→ Task objective: Turn everything in the entries from the line containing "The image size is (1568, 618)." down to the line containing "Action: [x=97, y=260]" into a numbered list, one line per item, leaving out blank lines.

⁂

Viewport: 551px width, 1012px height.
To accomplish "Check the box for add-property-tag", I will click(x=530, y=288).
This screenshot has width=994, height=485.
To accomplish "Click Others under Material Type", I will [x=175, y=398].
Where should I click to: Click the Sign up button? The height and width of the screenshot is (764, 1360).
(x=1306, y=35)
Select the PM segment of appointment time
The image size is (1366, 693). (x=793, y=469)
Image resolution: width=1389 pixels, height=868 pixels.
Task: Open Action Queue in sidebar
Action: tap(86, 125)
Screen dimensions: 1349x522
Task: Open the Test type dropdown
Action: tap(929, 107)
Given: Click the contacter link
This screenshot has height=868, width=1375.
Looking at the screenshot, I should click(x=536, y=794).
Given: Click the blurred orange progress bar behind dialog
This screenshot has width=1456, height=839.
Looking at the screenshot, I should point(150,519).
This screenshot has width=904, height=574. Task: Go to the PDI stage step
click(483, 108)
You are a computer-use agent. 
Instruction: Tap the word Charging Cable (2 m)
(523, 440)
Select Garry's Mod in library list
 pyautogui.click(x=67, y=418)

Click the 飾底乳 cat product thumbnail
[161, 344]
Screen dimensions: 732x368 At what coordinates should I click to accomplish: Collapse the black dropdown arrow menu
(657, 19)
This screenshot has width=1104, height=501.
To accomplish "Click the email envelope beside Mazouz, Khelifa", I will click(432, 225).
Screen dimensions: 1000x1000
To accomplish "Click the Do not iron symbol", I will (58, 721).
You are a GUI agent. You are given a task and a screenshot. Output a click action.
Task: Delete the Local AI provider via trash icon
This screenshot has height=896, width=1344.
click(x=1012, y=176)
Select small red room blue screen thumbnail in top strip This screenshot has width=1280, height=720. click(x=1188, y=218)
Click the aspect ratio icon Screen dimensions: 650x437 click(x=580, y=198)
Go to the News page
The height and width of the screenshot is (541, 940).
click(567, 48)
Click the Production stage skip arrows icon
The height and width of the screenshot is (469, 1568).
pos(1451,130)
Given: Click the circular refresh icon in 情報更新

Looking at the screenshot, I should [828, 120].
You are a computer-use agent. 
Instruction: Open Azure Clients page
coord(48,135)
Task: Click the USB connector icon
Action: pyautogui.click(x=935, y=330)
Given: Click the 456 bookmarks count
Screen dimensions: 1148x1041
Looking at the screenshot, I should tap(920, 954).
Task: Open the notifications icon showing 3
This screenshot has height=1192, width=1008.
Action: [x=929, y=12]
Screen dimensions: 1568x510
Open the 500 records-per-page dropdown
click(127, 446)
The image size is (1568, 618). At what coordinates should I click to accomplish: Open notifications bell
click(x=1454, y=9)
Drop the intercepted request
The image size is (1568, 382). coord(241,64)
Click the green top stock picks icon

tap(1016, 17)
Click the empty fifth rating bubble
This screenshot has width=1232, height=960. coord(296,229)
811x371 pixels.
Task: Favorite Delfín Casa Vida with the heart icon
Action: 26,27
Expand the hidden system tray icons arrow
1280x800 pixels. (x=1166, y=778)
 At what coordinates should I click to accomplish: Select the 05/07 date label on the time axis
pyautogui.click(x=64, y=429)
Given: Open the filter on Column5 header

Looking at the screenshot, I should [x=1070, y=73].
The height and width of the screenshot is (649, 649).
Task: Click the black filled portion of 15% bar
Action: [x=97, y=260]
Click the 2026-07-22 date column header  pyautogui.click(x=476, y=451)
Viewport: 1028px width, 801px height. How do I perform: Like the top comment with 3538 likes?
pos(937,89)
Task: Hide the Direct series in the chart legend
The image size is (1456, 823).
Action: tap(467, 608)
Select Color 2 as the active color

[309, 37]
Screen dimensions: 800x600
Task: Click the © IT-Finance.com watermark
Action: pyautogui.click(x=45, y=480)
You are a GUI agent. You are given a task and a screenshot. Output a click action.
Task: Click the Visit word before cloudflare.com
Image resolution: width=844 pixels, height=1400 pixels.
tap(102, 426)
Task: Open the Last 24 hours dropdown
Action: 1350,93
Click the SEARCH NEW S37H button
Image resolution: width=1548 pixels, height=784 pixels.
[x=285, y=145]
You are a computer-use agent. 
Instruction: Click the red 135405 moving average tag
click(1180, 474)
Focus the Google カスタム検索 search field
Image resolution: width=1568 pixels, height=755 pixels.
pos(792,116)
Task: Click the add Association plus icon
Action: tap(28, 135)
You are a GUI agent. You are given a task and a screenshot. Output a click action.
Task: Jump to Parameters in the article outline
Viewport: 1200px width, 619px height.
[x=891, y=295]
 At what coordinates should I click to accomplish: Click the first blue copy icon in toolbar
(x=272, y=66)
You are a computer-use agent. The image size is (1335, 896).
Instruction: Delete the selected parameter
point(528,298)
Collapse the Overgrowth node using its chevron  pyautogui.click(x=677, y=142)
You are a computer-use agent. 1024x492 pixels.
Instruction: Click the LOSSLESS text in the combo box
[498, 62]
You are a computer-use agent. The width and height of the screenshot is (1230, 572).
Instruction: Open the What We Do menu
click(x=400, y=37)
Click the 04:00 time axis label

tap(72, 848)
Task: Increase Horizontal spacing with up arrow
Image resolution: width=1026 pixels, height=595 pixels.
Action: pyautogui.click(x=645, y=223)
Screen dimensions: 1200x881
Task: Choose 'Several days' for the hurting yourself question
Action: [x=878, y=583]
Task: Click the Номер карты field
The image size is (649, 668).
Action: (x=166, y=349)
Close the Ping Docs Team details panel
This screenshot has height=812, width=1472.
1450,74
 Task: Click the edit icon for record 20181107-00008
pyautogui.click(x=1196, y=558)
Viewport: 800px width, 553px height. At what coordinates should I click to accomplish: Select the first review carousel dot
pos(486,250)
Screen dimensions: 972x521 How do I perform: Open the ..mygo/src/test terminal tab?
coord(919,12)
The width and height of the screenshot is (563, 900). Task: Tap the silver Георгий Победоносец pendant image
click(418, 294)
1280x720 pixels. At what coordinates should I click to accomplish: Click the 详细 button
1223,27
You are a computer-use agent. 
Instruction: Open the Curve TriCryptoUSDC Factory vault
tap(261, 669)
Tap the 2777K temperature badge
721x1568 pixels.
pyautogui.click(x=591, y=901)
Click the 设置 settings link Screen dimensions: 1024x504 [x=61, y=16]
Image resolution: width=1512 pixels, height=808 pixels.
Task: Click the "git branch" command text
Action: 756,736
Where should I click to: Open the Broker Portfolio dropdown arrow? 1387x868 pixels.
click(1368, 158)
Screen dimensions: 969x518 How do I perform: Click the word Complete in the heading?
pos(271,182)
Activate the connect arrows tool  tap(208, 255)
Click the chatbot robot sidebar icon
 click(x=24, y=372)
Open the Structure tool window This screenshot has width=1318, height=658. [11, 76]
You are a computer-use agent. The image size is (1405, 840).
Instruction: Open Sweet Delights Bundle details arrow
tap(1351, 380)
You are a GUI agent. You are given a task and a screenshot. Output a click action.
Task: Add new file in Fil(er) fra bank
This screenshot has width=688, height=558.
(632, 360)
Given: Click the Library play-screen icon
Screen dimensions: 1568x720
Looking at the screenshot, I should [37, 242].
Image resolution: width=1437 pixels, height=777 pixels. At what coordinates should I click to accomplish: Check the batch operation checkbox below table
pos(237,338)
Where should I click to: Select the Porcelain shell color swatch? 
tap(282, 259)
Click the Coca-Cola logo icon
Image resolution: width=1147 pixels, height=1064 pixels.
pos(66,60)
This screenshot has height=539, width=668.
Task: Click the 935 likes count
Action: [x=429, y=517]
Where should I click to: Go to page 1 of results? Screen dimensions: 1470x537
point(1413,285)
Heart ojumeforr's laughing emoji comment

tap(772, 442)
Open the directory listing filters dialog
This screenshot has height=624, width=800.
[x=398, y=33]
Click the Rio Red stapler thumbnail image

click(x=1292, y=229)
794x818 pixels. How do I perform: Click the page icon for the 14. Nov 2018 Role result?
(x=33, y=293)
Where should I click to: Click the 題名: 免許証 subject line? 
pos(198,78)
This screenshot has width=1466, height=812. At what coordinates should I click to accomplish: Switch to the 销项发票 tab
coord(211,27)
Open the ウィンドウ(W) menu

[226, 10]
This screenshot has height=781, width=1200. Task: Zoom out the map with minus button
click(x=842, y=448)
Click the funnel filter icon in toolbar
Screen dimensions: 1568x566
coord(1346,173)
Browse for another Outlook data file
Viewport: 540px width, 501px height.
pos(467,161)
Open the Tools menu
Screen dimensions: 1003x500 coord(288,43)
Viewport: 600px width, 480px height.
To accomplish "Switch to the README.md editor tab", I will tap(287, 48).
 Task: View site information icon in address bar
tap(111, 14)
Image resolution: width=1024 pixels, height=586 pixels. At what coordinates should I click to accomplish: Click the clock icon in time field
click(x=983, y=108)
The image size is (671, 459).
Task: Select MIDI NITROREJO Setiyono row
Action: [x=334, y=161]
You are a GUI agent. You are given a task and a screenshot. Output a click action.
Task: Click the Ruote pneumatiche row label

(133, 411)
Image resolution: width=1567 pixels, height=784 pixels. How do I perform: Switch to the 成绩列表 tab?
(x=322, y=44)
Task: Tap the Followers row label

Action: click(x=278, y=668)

⁂

→ Exercise answer:
1. The image size is (1568, 618). At what coordinates should I click to accomplish: Open notifications bell
2. click(x=1454, y=9)
3. Drop the intercepted request
4. The image size is (1568, 382). coord(241,64)
5. Click the green top stock picks icon
6. tap(1016, 17)
7. Click the empty fifth rating bubble
8. This screenshot has width=1232, height=960. coord(296,229)
9. 811x371 pixels.
10. Task: Favorite Delfín Casa Vida with the heart icon
11. Action: 26,27
12. Expand the hidden system tray icons arrow
13. 1280x800 pixels. (x=1166, y=778)
14.  At what coordinates should I click to accomplish: Select the 05/07 date label on the time axis
15. pyautogui.click(x=64, y=429)
16. Given: Open the filter on Column5 header
17. Looking at the screenshot, I should [x=1070, y=73].
18. The height and width of the screenshot is (649, 649).
19. Task: Click the black filled portion of 15% bar
20. Action: [x=97, y=260]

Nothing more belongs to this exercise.